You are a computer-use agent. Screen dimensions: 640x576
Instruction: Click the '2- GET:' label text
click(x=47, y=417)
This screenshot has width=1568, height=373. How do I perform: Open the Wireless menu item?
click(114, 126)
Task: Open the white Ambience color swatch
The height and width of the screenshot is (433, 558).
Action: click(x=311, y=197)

-------------------------

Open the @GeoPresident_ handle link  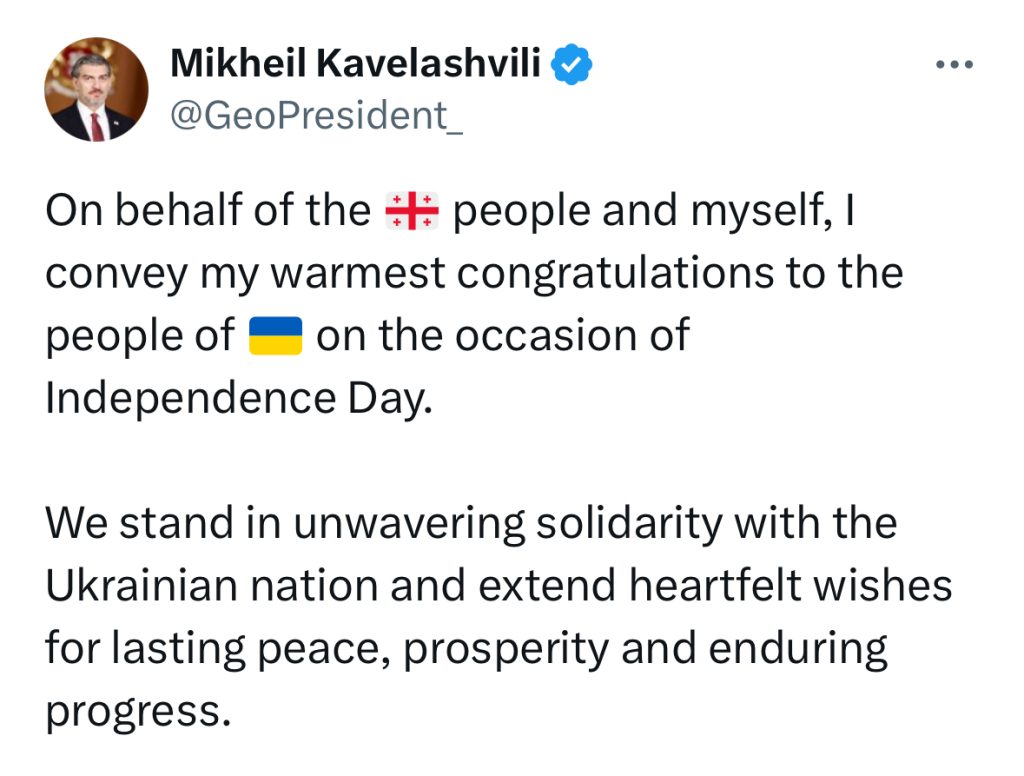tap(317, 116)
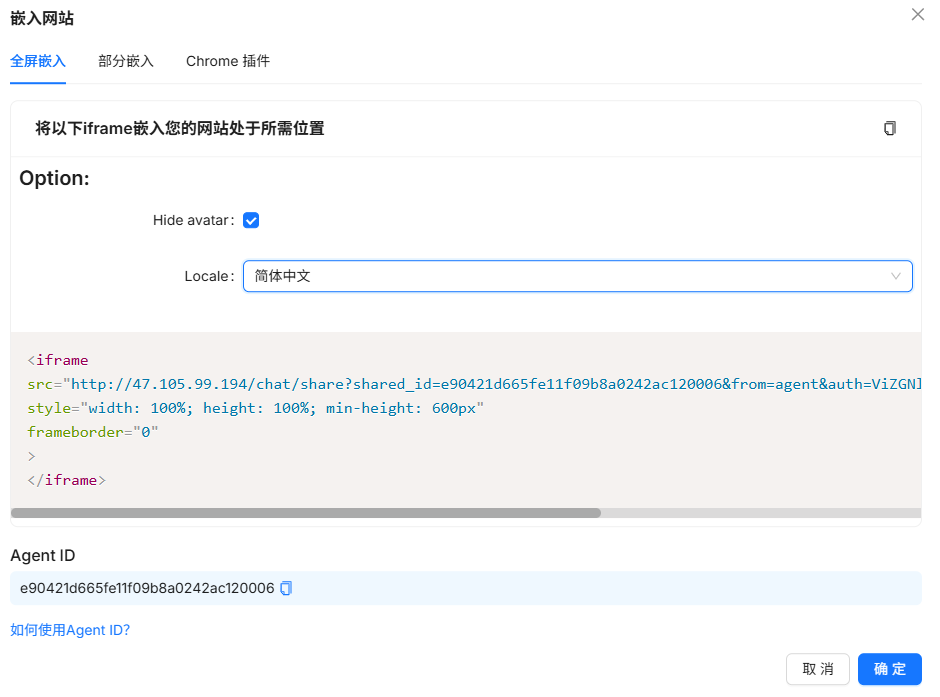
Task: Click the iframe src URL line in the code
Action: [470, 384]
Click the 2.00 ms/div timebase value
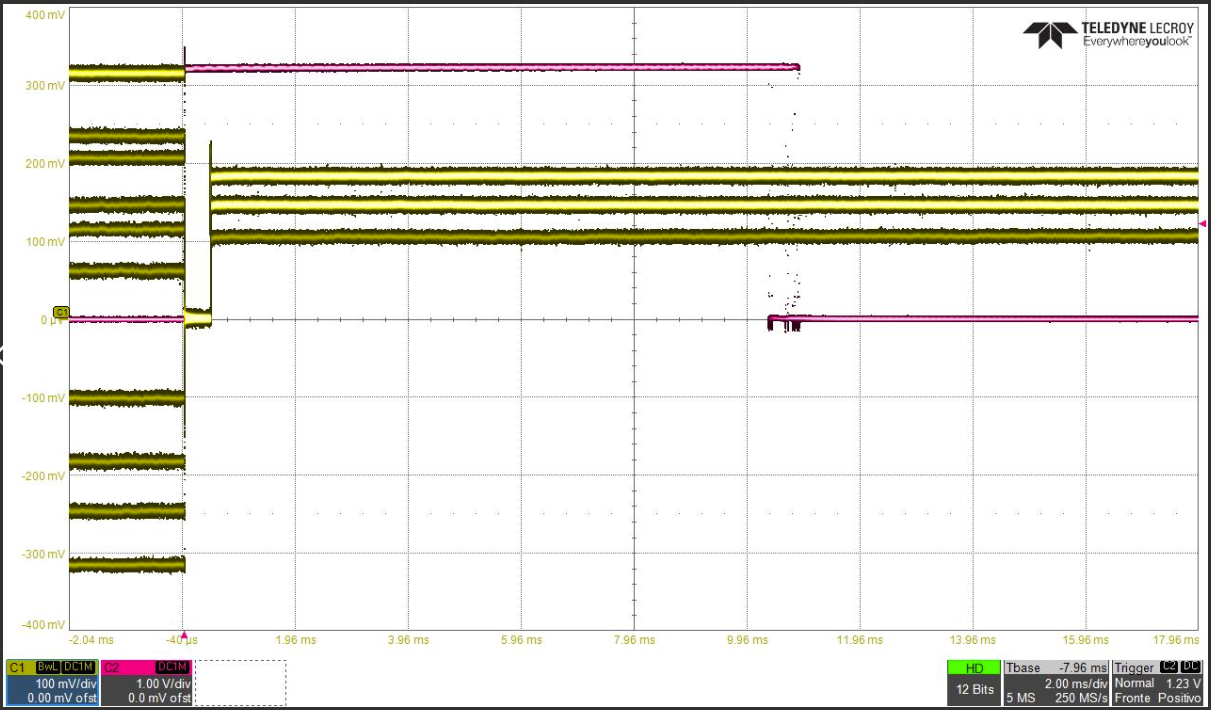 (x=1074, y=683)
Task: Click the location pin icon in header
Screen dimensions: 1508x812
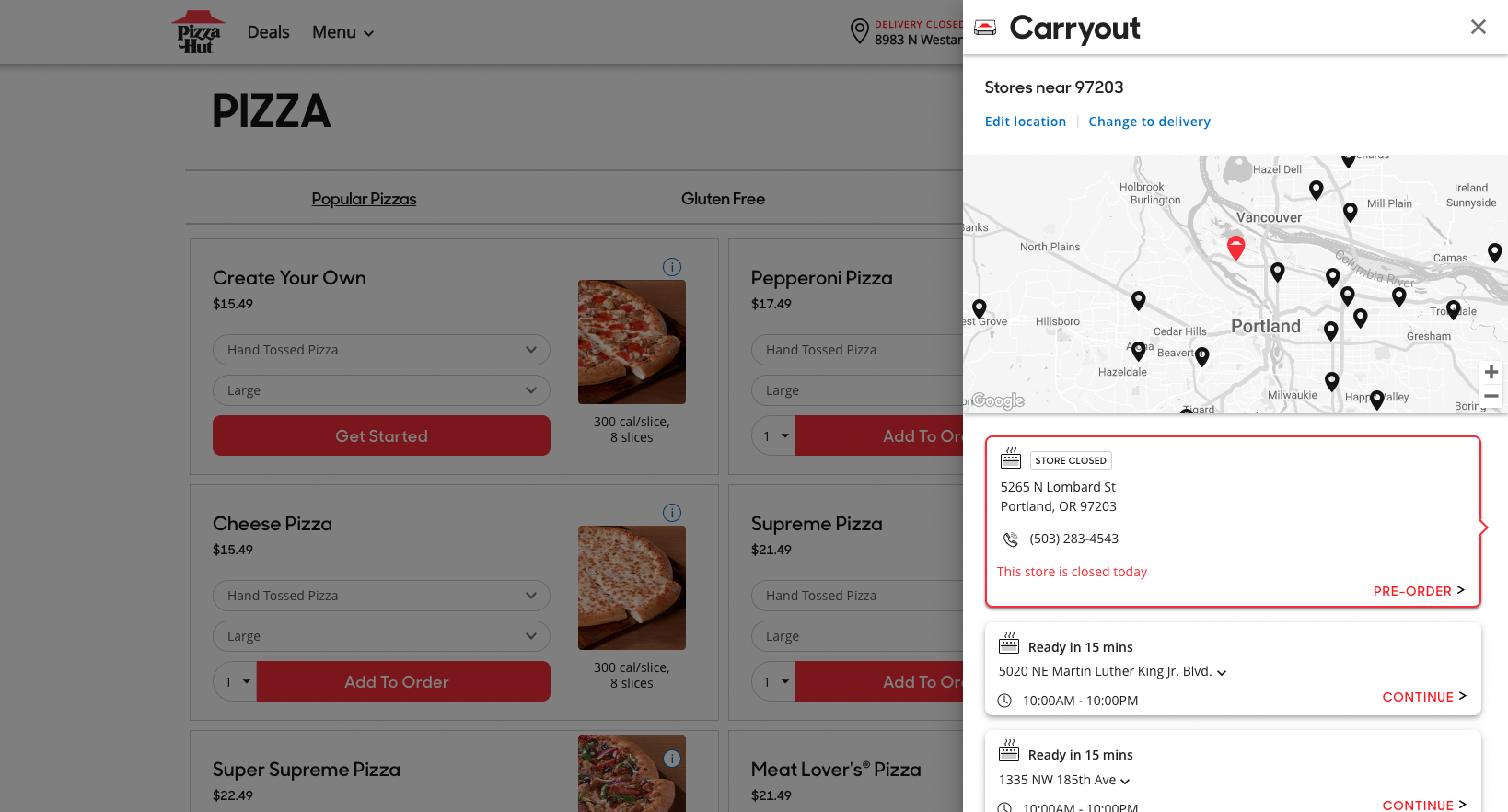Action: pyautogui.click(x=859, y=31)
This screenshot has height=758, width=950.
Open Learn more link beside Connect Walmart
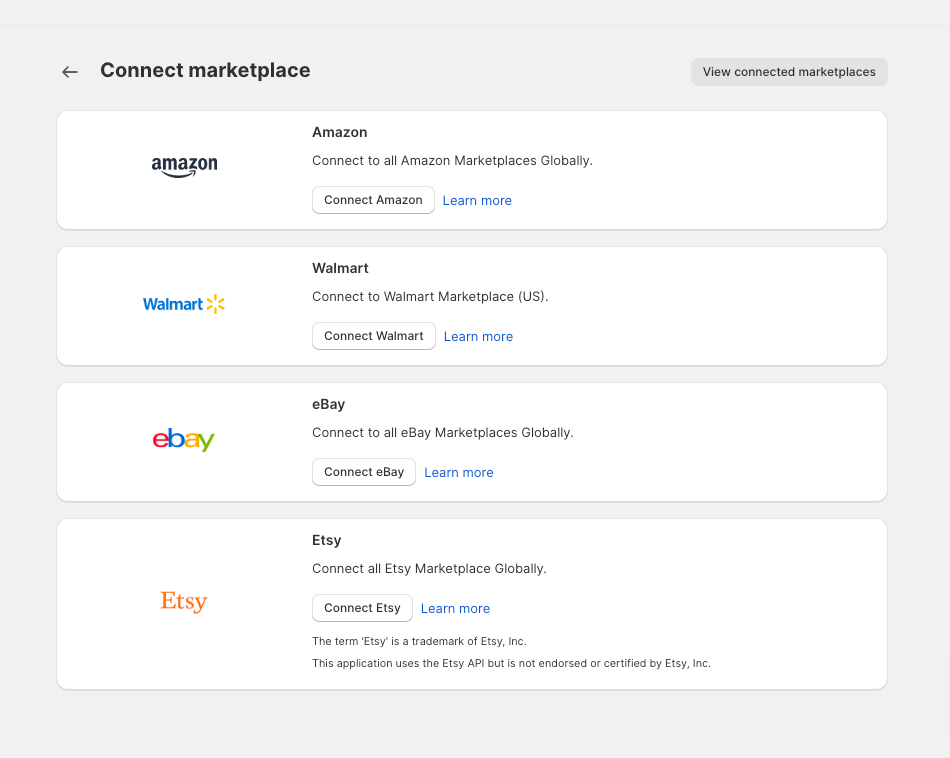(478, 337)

-------------------------

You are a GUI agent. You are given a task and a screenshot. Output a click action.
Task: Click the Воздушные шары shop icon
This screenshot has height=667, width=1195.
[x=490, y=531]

-------------------------

-- Exercise prompt --
Could you please report how many lines of the listing above hold the word "icon"? Only the number is needed.

-- Exercise response --
2